64
Nederlands
7. Draadloze transmissie
De reikwijdte van de draadloze transmissie is afhankelijk van verschillende omgevingsinvloeden. De
plaatselijke omstandigheden op de montageplaats kunnen een negatief effect hebben op de reikwijdte.
Daarom kan bij vrij zicht tussen de ontvanger en zender een afstand van maximaal 200 m bereikt worden,
in gebouwen echter aanzienlijk korter.
De volgende omgevingsinvloeden beperken zowel de reikwijdte als de beeldfrequentie:
Antennes voor mobiele telefonie, sterkstroommasten, elektrische kabels, plafonds en wanden, apparatuur
met dezelfde of een nabijgelegen radiofrequentie.
Waarschuwingen
Neem alle veiligheids- en bedieningsinstructies in acht voordat u het apparaat inschakelt!

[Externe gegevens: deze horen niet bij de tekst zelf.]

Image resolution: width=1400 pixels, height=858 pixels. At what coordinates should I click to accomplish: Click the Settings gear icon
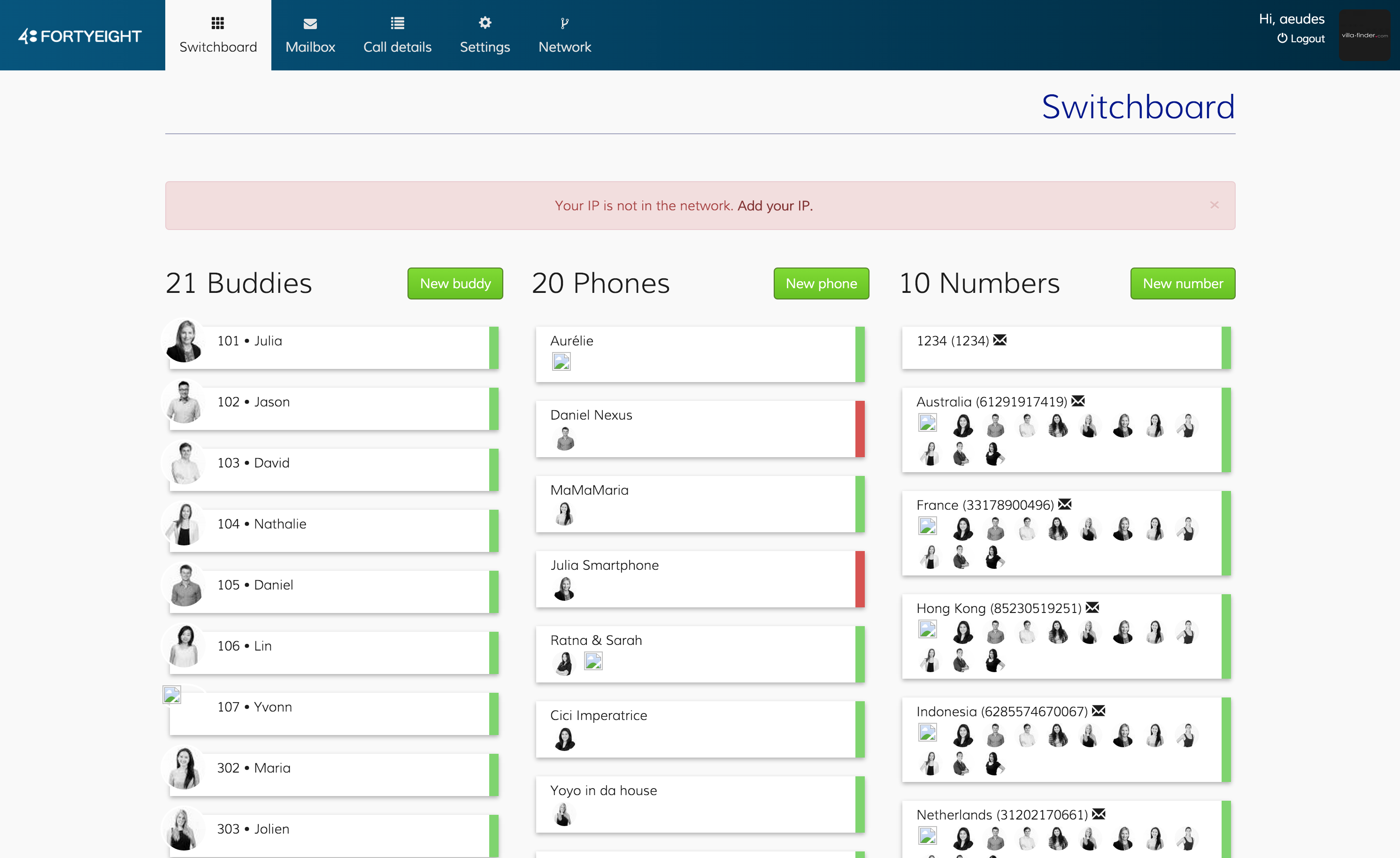485,23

1. Neem deze aanwijzingen in acht om beschadigingen aan de stekker of de kabel te vermijden:
Breng geen wijzigingen aan in de stekker of de kabel.
Verbreek de verbinding met het lichtnet door de stekker vast te houden. Trek de stekker niet aan
de kabel uit het stopcontact.
Houd verwarmingsbronnen zo ver mogelijk uit de buurt van de netkabel om smelten van de
vinylmantel te voorkomen.
Het voedingsapparaat van de buitencamera moet worden beschermd tegen vocht en natheid.
2. Neem deze aanwijzingen in acht. Niet in acht nemen van één of alle aanwijzingen kan een elektrische
schok veroorzaken.
De behuizing mag uitsluitend worden geopend voor het plaatsen van een harde schijf.
Koppel dit apparaat los van het lichtnet voordat u hiermee begint.
Plaats geen metalen of brandbare voorwerpen in het apparaat.
Maak tijdens onweer gebruik van een bliksembeveiliging om schade te voorkomen.
3. Gebruik het apparaat niet wanneer het gebreken vertoont. Er kan ernstige schade ontstaan wanneer u
een defect apparaat blijft gebruiken. Neem contact op met uw leverancier wanneer het apparaat defect is.
Bij installatie in een bestaand videobewakingssysteem dient u er voor te zorgen dat alle
apparatuur is losgekoppeld van het lichtnet en de laagspanningsvoedingen.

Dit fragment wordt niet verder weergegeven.